• **Provided data**
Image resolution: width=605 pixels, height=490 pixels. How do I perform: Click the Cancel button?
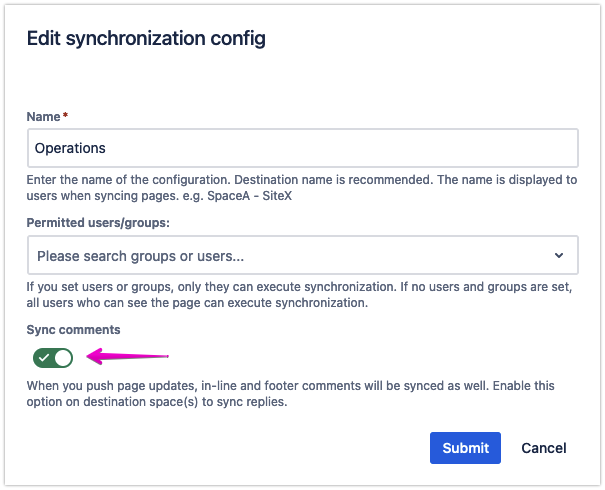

==

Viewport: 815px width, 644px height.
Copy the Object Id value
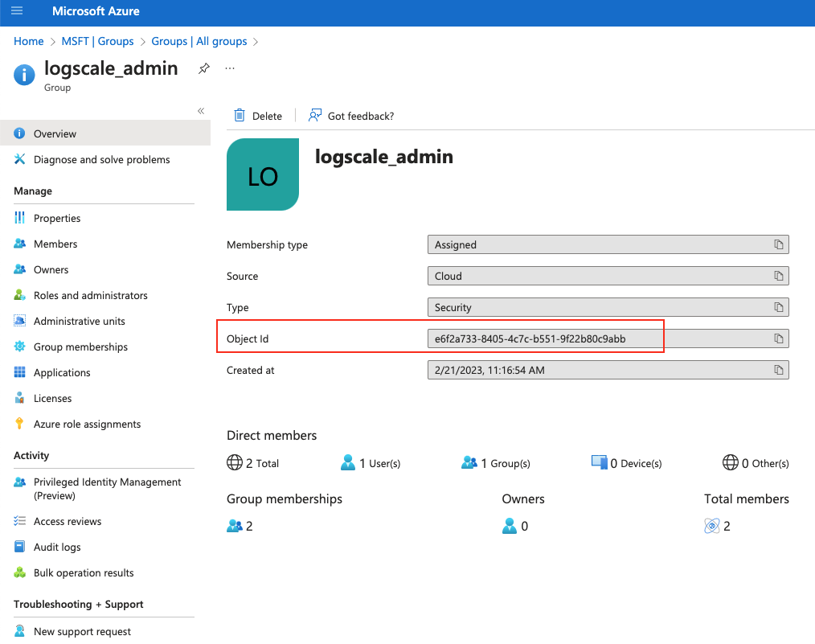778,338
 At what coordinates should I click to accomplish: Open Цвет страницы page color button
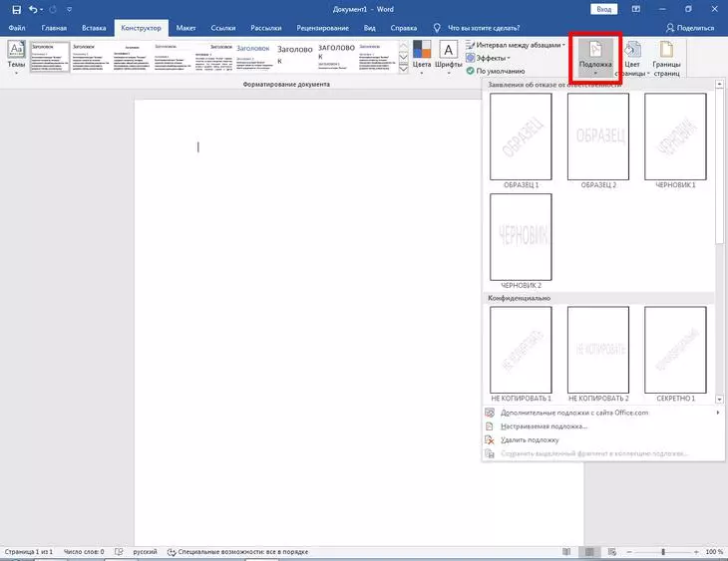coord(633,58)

• **Activity**
Using the records above, report each line that contains the word "width" by copying it.

• **Exercise result**
Image resolution: width=605 pixels, height=490 pixels. How do I perform: Click the Cancel button?
Viewport: 815px width, 644px height.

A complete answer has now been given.